→ **Passage to read**
Start of Block

Wenders’s ‘eureka’ moment finally came at the 2007 Cannes Film Festival, when he attended the premiere of concert documentary “U2 3D” as a friend of, and former collaborator with, the Irish supergroup; he wasn’t terribly interested in the film going in, but was instantly dazzled by the 3D technology, and the fluid immediacy it lent to filmed live performance. “After a few minutes, I wasn’t even seeing the film,” he says. “I just saw on open door.”

Wenders knew then that he’d found the way to mount Bausch’s theater on screen, but was less convinced that he could actually do it. “It seemed more wishful thinking than anything else at that point,” he says. “The technology was so new and so specialized at that point, we couldn’t track it down. And even if we could, I didn’t know how to use it.”

Cue intensive research on the director’s part into handling the fast-evolving technology, as well as expanding its limitations: “I wanted a new 3D color process, one that could replicate natural light and not something so effects-driven. We spent 18 months perfecting the technology to capture the elegance, the airiness, of Pina’s dance. It was a challenge to bring that much more light to the stage without falsifying the interiors — the exterior dance scenes were actually far easier to film.”

For her part, Bausch was greatly taken with the idea of 3D, though she hadn’t seen it put to use herself. “From the way I described it to her, she trusted me that this was the way to go,” he says, “but she didn’t want to see any footage until it was ready. She didn’t want to spoil the finished effect.” Wenders waited until he’d completed a substantial section of the film in 3D; then, in June 2009, arranged to transport the completed footage to her. She never saw it: shortly before Wenders’s planned unveiling, Bausch died of cancer a mere five days after diagnosis.

End of Block

→ **Supplied entries**

Start of Block

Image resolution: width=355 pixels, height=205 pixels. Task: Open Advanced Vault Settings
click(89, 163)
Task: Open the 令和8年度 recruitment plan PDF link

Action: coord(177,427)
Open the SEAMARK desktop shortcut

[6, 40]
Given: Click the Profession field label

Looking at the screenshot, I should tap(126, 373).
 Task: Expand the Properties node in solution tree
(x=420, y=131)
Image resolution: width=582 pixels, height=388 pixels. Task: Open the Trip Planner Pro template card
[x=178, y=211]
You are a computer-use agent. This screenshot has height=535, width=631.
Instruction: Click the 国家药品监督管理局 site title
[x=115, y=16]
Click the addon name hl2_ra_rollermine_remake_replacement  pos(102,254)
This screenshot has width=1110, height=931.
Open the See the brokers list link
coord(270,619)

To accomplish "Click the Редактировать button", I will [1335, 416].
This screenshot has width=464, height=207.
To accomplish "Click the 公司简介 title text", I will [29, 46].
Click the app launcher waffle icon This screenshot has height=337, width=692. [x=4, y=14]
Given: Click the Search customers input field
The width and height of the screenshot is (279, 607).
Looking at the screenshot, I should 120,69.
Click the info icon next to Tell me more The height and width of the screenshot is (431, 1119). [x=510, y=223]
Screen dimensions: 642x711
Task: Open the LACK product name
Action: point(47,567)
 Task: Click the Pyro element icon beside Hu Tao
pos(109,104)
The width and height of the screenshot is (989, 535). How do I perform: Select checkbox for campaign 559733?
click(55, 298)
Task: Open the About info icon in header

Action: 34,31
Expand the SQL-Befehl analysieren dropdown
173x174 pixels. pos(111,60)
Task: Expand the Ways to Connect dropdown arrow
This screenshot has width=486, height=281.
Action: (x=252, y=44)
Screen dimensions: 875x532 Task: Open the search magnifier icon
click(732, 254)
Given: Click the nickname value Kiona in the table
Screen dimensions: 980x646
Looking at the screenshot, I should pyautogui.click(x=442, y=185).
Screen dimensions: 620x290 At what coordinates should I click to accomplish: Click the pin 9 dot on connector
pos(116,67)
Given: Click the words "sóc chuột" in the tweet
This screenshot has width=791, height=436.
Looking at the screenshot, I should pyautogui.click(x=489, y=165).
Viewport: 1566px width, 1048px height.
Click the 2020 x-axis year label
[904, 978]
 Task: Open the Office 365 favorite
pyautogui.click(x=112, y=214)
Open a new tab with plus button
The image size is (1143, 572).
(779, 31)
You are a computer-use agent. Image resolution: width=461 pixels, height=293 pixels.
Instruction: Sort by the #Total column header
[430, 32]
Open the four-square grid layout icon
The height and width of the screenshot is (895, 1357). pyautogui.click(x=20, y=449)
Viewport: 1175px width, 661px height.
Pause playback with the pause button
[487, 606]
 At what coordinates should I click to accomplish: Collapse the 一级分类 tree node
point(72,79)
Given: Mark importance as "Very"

End of Block

→ **Brief A**
In the passage on Wenders's 3D film, at which event did Wenders attend the premiere of "U2 3D"?
→ **Brief B**
Please list every length of time given in the passage on Wenders's 3D film.
→ **Brief C**
Carry on the passage on Wenders's 3D film from its last sentence.
The data has nothing to do with the passage on Wenders's 3D film.

→ **Task result A**
The 2007 Cannes Film Festival.

→ **Task result B**
A few minutes; 18 months; five days

→ **Task result C**
“That was the end of the film, as far as I was concerned,” Wenders says, an audible tear in his voice. Having conceived the film as a collaboration rather than a tribute, he saw little point in continuing without Bausch’s creative direction. It was her own troupe of dancers, then, who persuaded the filmmaker to continue. “They persuaded me that if it couldn’t be a film made with her, it could be a film made for her. They had effectively lost their leader: they were grieving deeply, and had this enormous need to express themselves in response. The dancers needed the film more than anyone.”

It was at that point that Wenders decided to add the dancers’ own verbal tributes to Bausch to the film, alongside the extravagant dance sequences: “We were initially determined to make it a wordless film, but I feared that would be too cryptic. It had become a different project, and it needed the emotional directness of their testimonies.”

Though Wenders was aware of the relative novelty of using 3D for an arthouse documentary at a time when it is largely the preserve of Hollywood genre blockbusters, he wasn’t expecting it to stay that way until the film’s release. “‘Avatar’ was really the film that put 3D on the map as a cinematic tool, as something with a future, and it’s a masterpiece,” he says. “That set up such hope for a wave of creative films using this medium, across many genres, and I thought we’d be one of many. But the films have largely got worse since then, more cautious. And many of them are so ugly.”

Still, he professes excitement about the technology’s future, and is already planning two further 3D projects — an architecture-themed documentary and a fictional domestic drama. He’s particularly looking forward to proving on the latter that 3D can enhance even intimate, small-scale narrative cinema.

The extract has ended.